24-01-2013: A report published by the Royal Society of Chemistry (RSC) says that innovative research in soil science will be fundamental in overcoming the growing threat of global food and fuel crop shortages as the world’s population continues to increase.
Food security is one of the great global challenges of the 21st century. The global population grew to seven billion in 2009. By 2050 it is expected to reach over nine billion.
But the world’s resources to feed all these people are limited. In 1960, one hectare of land produced enough food to feed two people. By 2050, we will require the same amount of land to feed six people.
One answer to meeting these demands lies on the Earth’s surface. Soils will play a central and critical role in delivering enough food and fuel crops to sustain the increasing global population.
Soils are also critical for ensuring the quality of our food, particularly in the face of inclement weather. A recent report on BBC Farming Today said that nutrients available to plants are reduced during periods of heavy rainfall such as those the UK has experienced recently, because they are leached from the soil.
Securing soils for sustainable agriculture – a science led strategy – a joint report by the RSC, the University of Sheffield, the Natural Environment Research Council (NERC) and the Environmental Sustainability Knowledge Transfer Network (ESKTN) – highlights a number of actions that must be taken to ensure that the UK soil research is at the forefront of technological advances in this area.

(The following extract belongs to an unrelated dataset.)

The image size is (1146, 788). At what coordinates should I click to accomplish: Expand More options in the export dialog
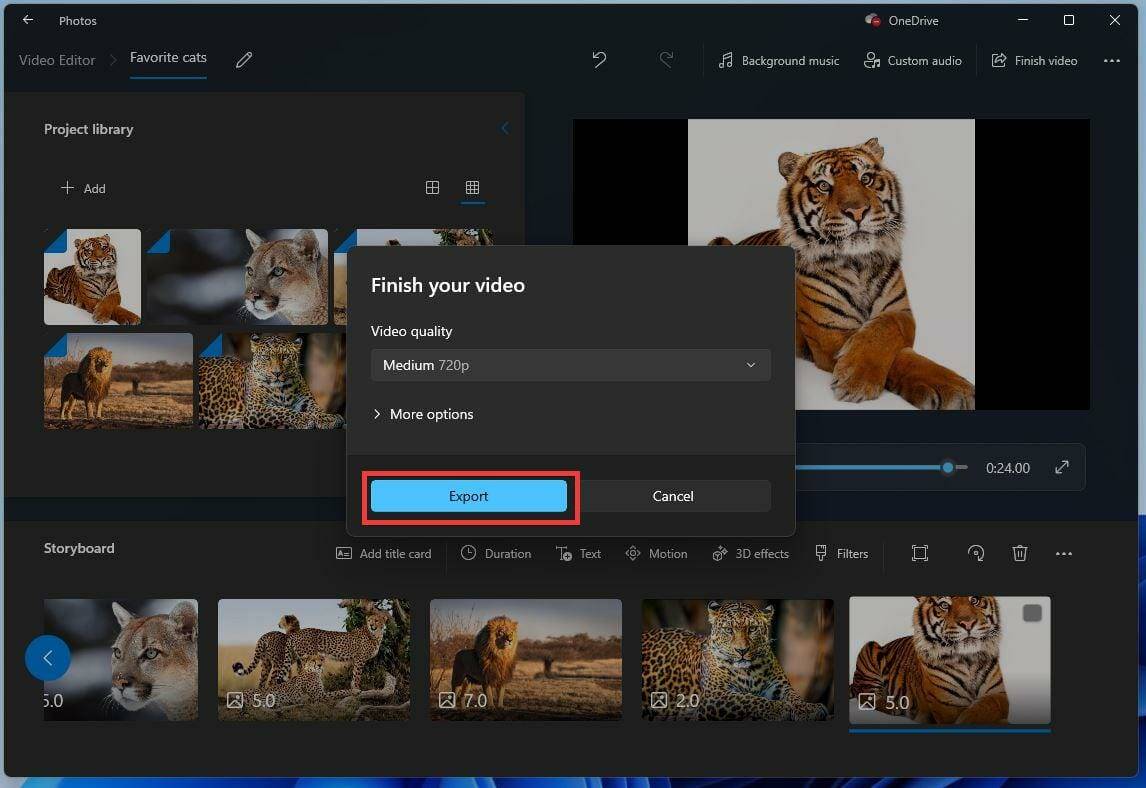(423, 413)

The report is the outcome of a research strategy workshop that drew on the collective input of experts from universities, national research centres, industry and government. The event was held as part of a NERC-funded soils research project led by the University of Sheffield, with the University of Leeds and the University of Bristol.
Professor Steve Banwart of the University of Sheffield, who co-authored the report, said: “Our research consortium has shown how plants and soil fungi work together to direct the solar energy captured by photosynthesis into the root zone to target and extract specific nutrients from soil minerals.

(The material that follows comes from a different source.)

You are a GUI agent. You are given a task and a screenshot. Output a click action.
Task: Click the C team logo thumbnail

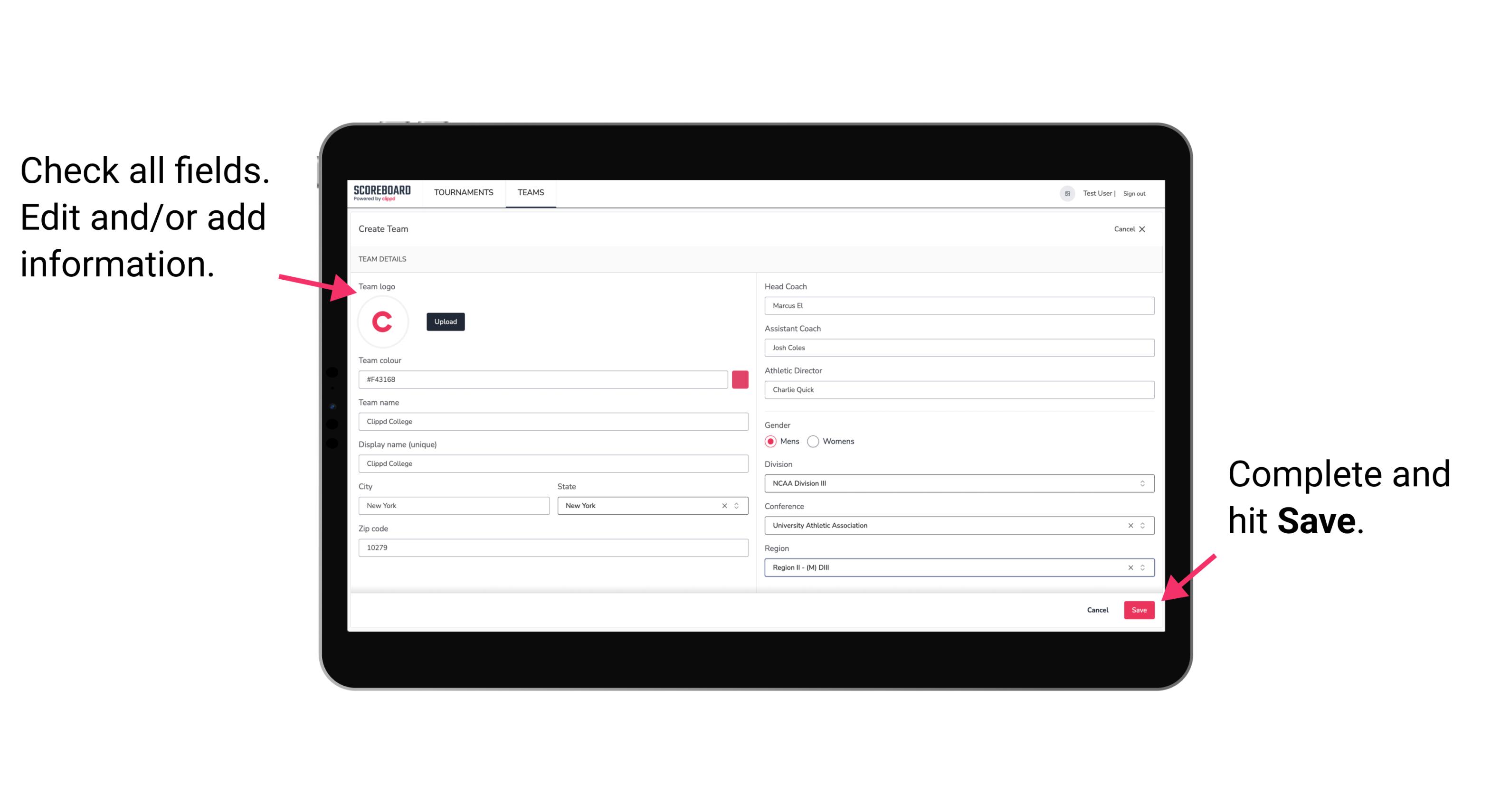[x=383, y=321]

“Advances like this are paving the way for precision agriculture, where crops and soil are managed together to gain a much more targeted and efficient uptake of nutrients. It’s exactly the type of science that the UK can utilise for new agricultural technology that increases production and reduces the demand for energy and chemical inputs to fields.”

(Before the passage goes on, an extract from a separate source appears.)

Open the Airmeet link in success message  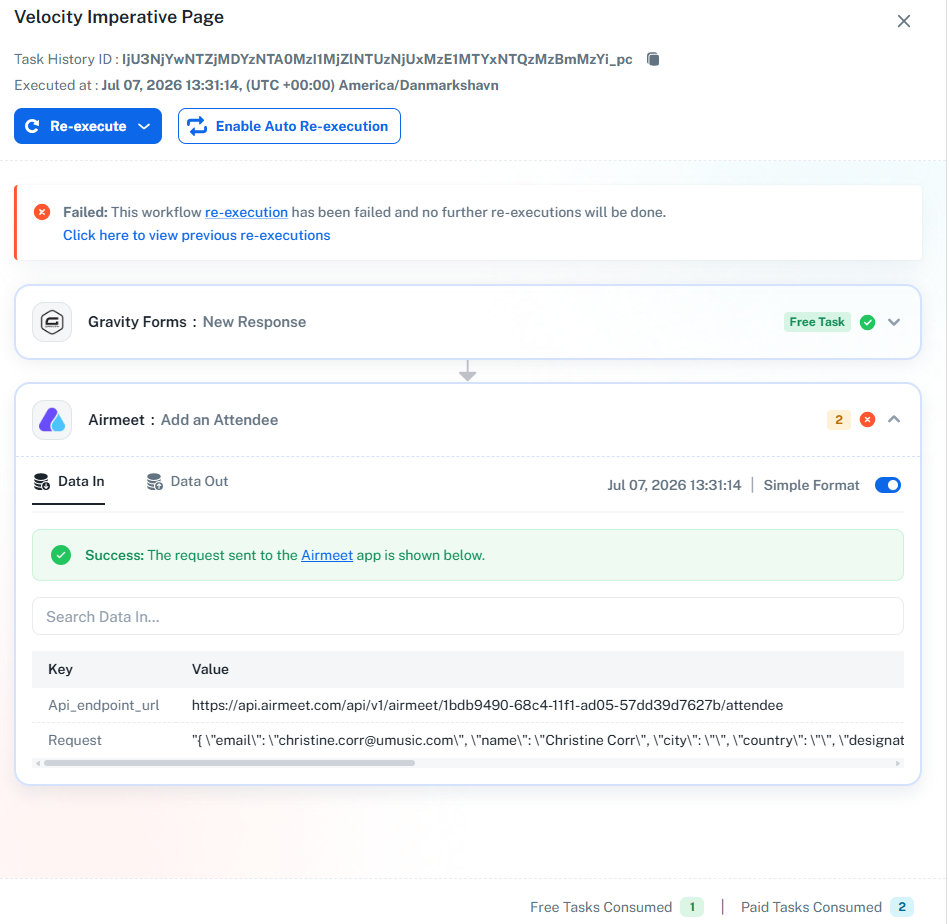[x=327, y=555]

UK research is well-positioned to support the development of new soil technologies to enable this. The UK has a strong international reputation in soil science and an unrivalled catalogue of soils data. It is also an important location for research and development and production for a number of multinational agricultural technology companies.
In his speech on science at the Royal Society in November, Chancellor George Osborne highlighted agricultural research as one of eight areas in which he sees the UK as a world leader. In line with the Chancellor’s vision, the RSC report makes a number of key recommendations to support and enhance UK soil research.
The report calls for long-term, sustained funding for soil science, and recommends four priority areas around which clear interdisciplinary research can be developed in the near-term to generate new technologies that will increase crop production and reduce resource use:
- biosignalling and sensors for precision monitoring and control of crop conditions
- closed-loop systems for recovering plant nutrients such as phosphorus from waste
- integrated computational models of plant-soil-water to design new crop technologies
- innovation in plant nutrient and water use efficiency to reduce resource demands.
The report also warns against problems that UK soil science may face in the future.
Given the age profile of many of the current research leaders in soil science, the UK could very soon be losing a generation of global experts. This shortage in the skills pipeline could have a significant economic effect, with the possibility that the UK agricultural sector will lose out on opportunities for innovative products and services with the potential to generate revenue in the international market.
Dr Mindy Dulai, RSC Programme Manager for Environmental Science said: “Soil science is fundamental to the global food supply, sustaining the entire food and agriculture sector from farm to fork. But it is a difficult discipline and – as the government identified in their 2011 The Future of Food and Farming report – it tends to be neglected with respect to research. We need to face this head-on in the UK to make soil science one of our national strengths.”
Dr Dulai added: “To achieve this we need more broadly-educated graduate researchers and professionals who will lead innovations in soil science and agricultural technology. We need to improve the recognition and reputation of soils security, and promote global agricultural sustainability as a career specialism for highly-talented science students who are currently in further and higher education.”
Other recommendations include the need for improved interdisciplinary working between the industrial agricultural sector, higher education institutions, environmental NGOs and government, as well as across the disciplines of chemistry, biology, physics and engineering.